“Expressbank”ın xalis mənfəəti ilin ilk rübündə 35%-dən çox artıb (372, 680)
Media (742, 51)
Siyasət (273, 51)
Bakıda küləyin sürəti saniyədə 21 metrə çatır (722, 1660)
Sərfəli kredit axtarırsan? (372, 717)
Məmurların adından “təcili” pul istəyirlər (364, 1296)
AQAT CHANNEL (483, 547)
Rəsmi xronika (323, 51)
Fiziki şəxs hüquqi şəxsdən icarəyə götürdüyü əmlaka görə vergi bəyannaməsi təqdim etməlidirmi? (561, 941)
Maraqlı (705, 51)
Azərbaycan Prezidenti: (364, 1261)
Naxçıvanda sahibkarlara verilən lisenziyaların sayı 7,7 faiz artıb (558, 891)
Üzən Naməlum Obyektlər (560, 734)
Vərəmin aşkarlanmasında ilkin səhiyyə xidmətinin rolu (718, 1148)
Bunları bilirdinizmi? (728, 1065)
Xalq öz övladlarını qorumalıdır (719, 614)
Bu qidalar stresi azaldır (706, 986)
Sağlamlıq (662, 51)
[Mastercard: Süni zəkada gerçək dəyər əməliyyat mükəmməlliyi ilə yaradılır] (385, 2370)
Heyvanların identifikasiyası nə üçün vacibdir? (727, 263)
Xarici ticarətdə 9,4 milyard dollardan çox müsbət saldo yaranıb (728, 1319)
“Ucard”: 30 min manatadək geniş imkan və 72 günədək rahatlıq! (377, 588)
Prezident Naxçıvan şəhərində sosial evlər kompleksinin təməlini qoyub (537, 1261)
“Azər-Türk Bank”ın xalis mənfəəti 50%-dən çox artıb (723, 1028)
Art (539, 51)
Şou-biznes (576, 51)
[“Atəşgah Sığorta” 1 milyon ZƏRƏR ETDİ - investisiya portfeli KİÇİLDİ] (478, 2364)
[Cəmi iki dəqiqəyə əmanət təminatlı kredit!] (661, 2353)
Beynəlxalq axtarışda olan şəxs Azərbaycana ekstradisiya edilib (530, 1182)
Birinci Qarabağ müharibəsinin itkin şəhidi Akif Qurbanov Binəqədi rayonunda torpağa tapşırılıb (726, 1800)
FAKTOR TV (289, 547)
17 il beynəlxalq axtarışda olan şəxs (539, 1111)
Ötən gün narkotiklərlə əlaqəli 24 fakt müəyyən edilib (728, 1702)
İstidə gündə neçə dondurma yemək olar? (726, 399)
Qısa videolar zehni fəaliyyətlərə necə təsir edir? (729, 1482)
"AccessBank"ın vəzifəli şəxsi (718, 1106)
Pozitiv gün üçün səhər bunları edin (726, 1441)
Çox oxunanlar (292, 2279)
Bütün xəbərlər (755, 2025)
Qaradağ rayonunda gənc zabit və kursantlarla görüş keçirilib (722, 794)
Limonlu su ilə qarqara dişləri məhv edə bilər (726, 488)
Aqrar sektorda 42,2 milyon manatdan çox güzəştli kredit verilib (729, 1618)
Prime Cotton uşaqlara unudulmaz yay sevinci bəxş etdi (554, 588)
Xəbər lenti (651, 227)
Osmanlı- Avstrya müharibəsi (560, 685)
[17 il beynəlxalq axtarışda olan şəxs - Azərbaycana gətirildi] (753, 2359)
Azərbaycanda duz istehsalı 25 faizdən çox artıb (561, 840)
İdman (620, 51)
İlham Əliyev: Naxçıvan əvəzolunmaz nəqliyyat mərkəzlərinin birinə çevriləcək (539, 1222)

----

__TRY IT__
Extract every line above that contains the word "rayonunda".

__YOUR SOLUTION__
Birinci Qarabağ müharibəsinin itkin şəhidi Akif Qurbanov Binəqədi rayonunda torpağa tapşırılıb (726, 1800)
Qaradağ rayonunda gənc zabit və kursantlarla görüş keçirilib (722, 794)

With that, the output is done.